**TASKS FOR THIS EXERCISE**
1. Rewrite the passage of the text on the Nostradamus editions from "An exhaustive list" up to and including "freaks, Wouter! ;-)", substituting "best" for "greatest".
2. According to the text on the Nostradamus editions, in what year did Les Éditions Michel Chomarat publish the 1557 edition?

**TEXT PROVIDED**
*** Block opens ***

An exhaustive list of all the differences between the 1557
edition already published in 1993 by Les Éditions Michel Chomarat
and the one you mention here would be the greatest service you
could provide to all Nostradamus freaks, Wouter! ;-)
> As some of us know, we are still searching for a 1555 Avignon edition, a
> 1558 Lyon edition, a 1556 edition and perhaps even more which may have
> been published before 1568.
Correct, Wouter. The so-called Sixte Denyse 1556 edition, I presume?
> This Utrecht exemplary is THE EARLIEST SURVIVING TEXT OF THE QUATRAINS
> VI.54 UNTIL VII.42, but may not have been the first one published.
Well, a difference of two months can hardly be termed in capital
letters "THE EARLIEST SURVIVING TEXT". Let's be a little more
discreet, Wouter, and say that there appears to have been
published, in the Fall of 1557, not one (1), but two (2) editions
of LES CENTVRIES, by the same printer.
> It does not offer a lot of variants of its own, fortunately, but its
> strength is that it confirms a lot of the text of the 1555 and 1568
> editions.

*** Block closes ***

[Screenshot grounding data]
*** Block opens ***

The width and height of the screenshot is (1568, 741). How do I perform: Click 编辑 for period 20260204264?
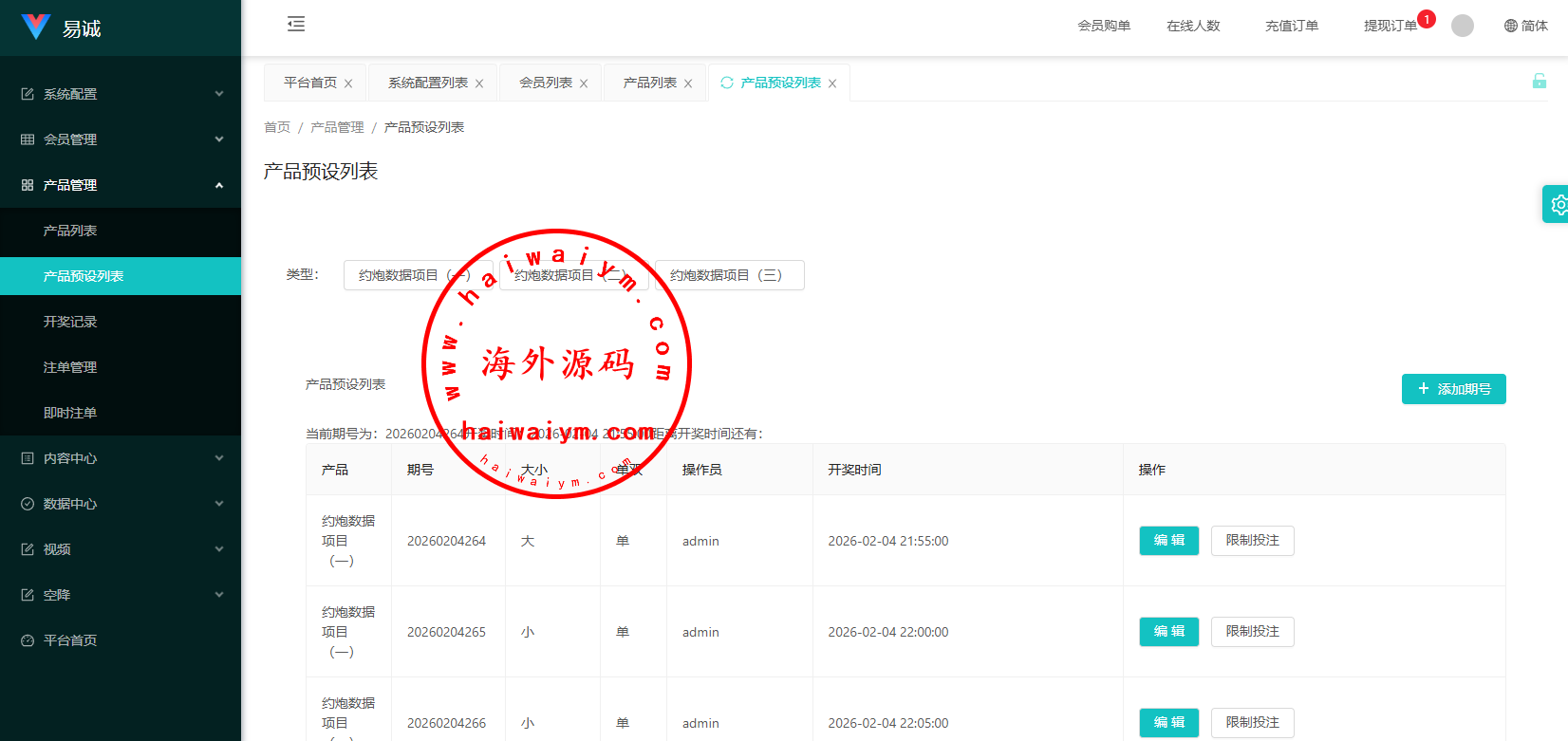(1168, 541)
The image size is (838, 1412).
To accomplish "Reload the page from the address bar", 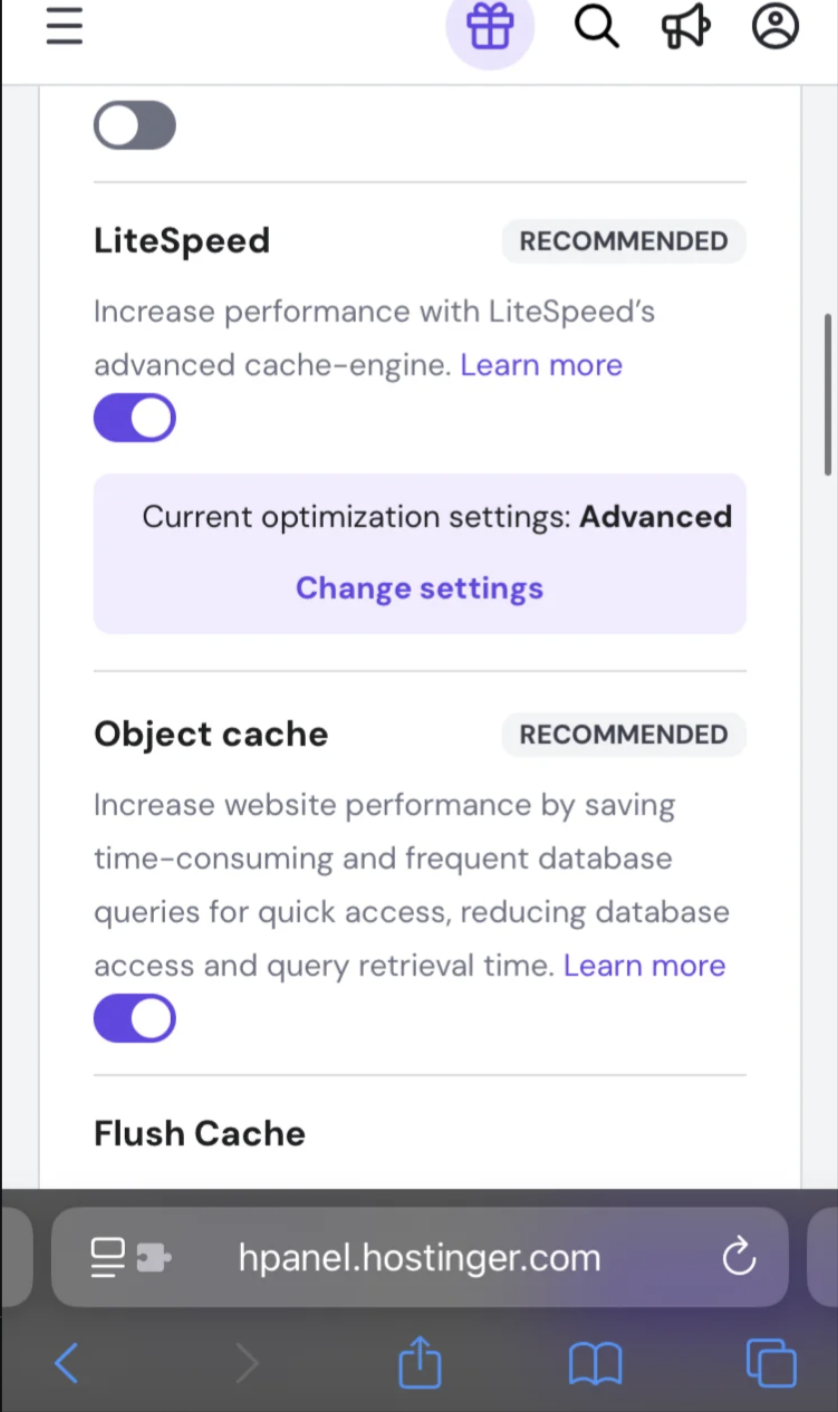I will point(739,1257).
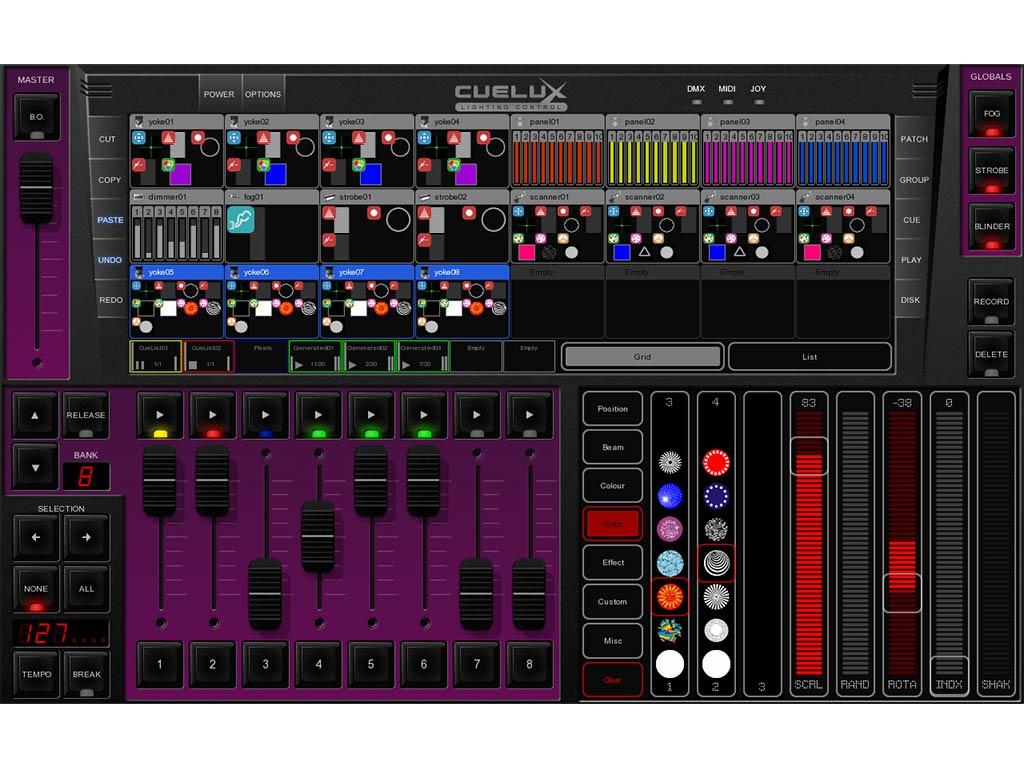
Task: Open the Options menu
Action: click(263, 94)
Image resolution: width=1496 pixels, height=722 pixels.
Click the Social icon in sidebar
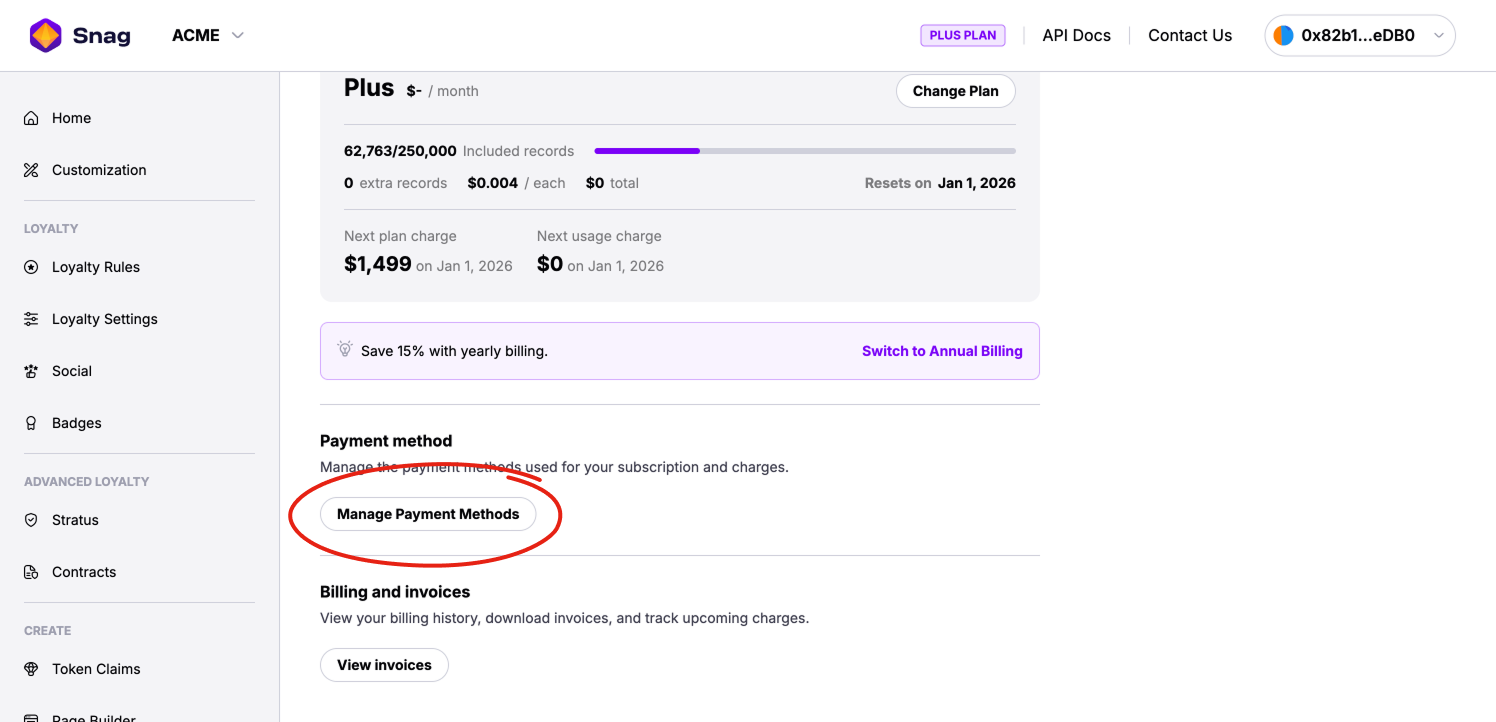[x=31, y=371]
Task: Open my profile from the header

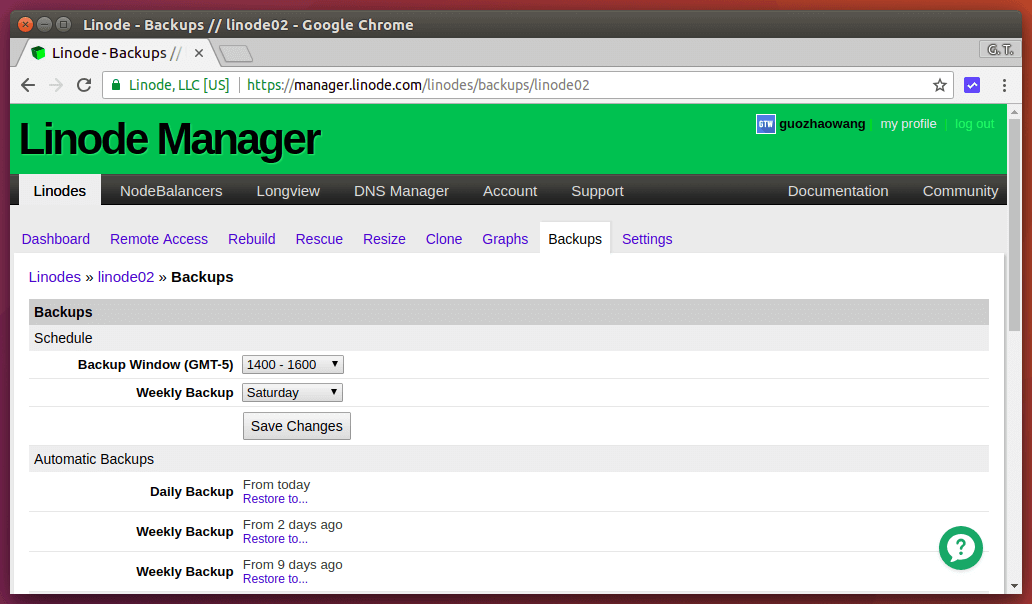Action: pyautogui.click(x=908, y=123)
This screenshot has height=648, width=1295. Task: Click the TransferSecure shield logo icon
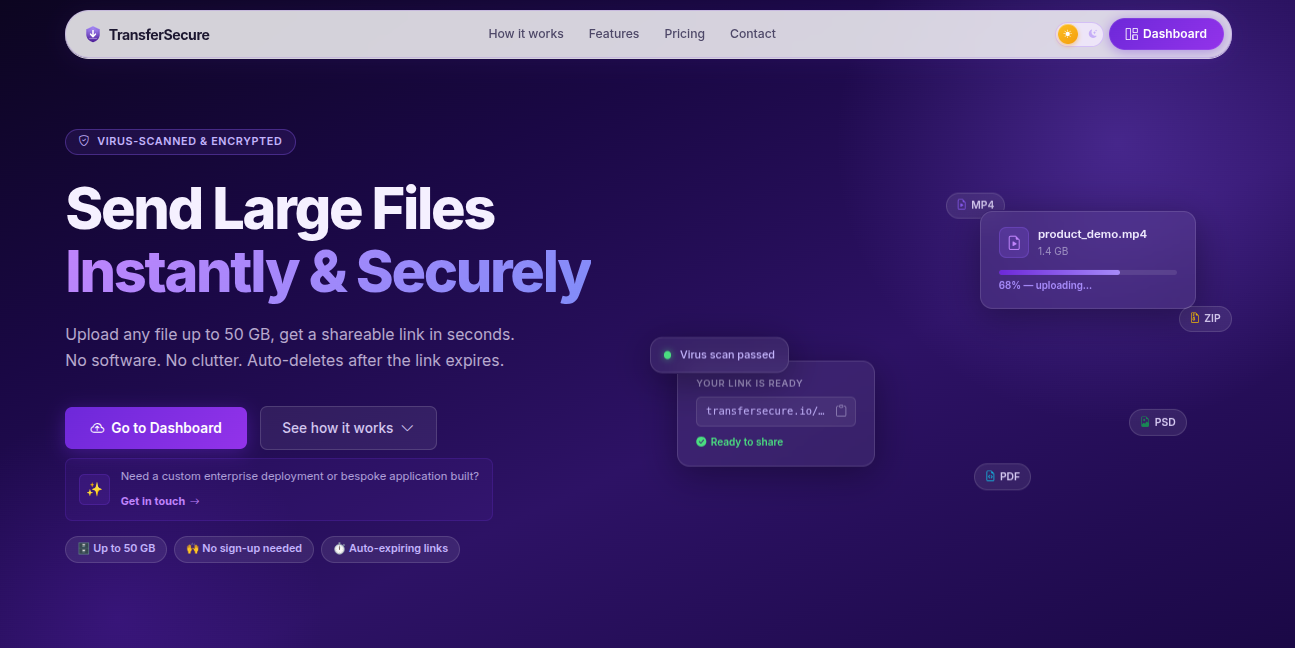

*** Block closes ***

**ANSWERS IN ORDER**
1.
An exhaustive list of all the differences between the 1557
edition already published in 1993 by Les Éditions Michel Chomarat
and the one you mention here would be the best service you
could provide to all Nostradamus freaks, Wouter! ;-)

2. 1993